Under a plan Clinton laid out Tuesday during a campaign stop in Denver, student borrowers who provide proof they’ve started a new business can have the interest on their student loans deferred for up to three years while they work to build their business. If borrowers start up their business in an economically distressed area, they’ll also be eligible to have up to $17,500 in loans forgiven after five years. Clinton’s plan says her administration would consider expanding this loan forgiveness to early employees of new businesses as well.

Clinton said her plan was intended to encourage innovation in the U.S. economy.

“It can be a lot harder [for entrepreneurs] if you’re juggling student loan payments, and that can cut into … what kind of risk you think you can take,” she said.

Some tech figures have already praised Clinton’s plan, with millionaire tech investor Brad Feld calling it “excellent and substantive.”

But not everybody is so happy. Bruce Wright, a reporter for the International Business Times, warned Tuesday afternoon that Clinton’s plan has a big flaw: It would help too many white people.

“[Clinton’s] plan to single out budding innovators for a break does little to address the needs of many black and Latino college students who are struggling to deal with what has become a crisis of paying off funds borrowed for college education,” Wright says in his piece. “The makeup of America’s entrepreneurs … lopsidedly skews white and male, two demographics that historically haven’t exactly been hurting for money when it comes to college.”

Ben Norton at Salon harped on a similar theme, blasting Clinton’s plan because “entrepreneurs are overwhelmingly from rich families, and are heavily white and male.” He also bashed the plan on the unusual grounds that people who start companies tend to employ people.

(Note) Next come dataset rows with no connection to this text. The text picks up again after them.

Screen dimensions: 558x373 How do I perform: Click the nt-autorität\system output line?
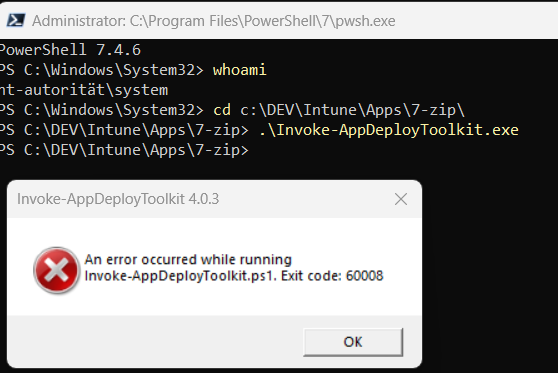84,90
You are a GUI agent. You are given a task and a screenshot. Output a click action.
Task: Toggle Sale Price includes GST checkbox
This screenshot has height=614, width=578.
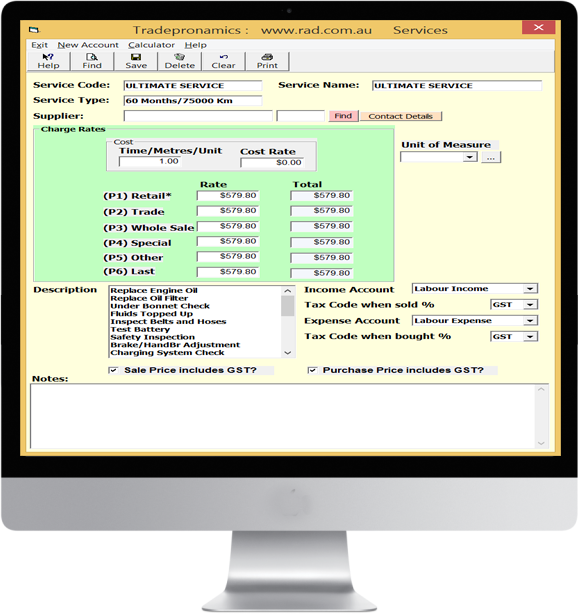113,370
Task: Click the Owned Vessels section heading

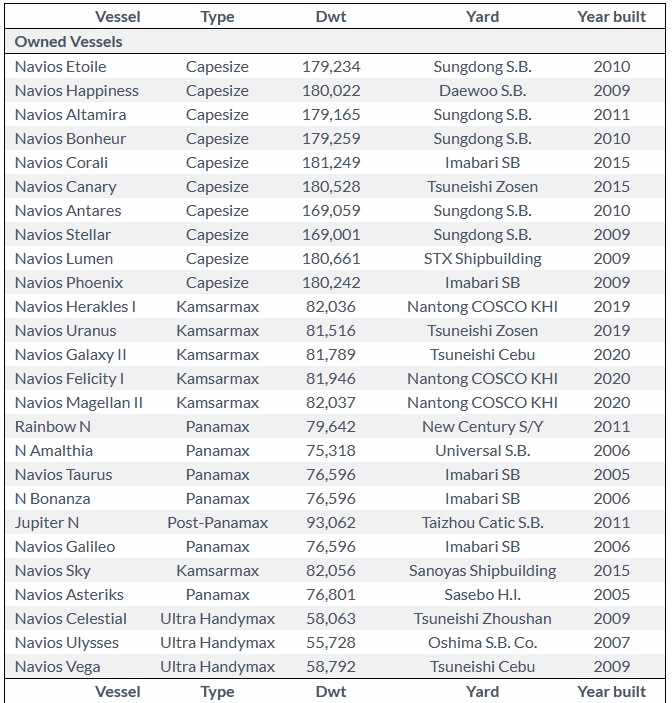Action: click(69, 42)
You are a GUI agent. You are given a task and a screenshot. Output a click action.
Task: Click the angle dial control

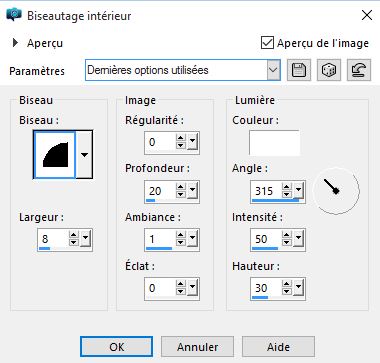click(336, 191)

“Entrepreneurs employ people; business owners have people who work under them,” Norton says. “Clinton’s policy will help ease the student loans of these workers’ bosses, while employees are crushed under the enormous weight of their student debt.”

Wright and Norton weren’t the only people to criticize Clinton’s plan for being too generous to rich white people. Several people on Twitter slammed Clinton for the same reason.

 

 

 

 

Notably, despite all the criticism brought against Clinton, entrepreneurs are actually not exceptionally white. According to data from the Kauffman Foundation, only 59 percent of entrepreneurs are white, less than their overall population percentage of about 62 percent. Some 22 percent are Hispanic (substantially above their population share of about 17 percent), 9 percent are black, and 7 percent are Asian.

Men are more common among entrepreneurs, but are not utterly dominant, representing about 63 percent of entrepreneurs. More than a quarter of new businesses are founded by immigrants.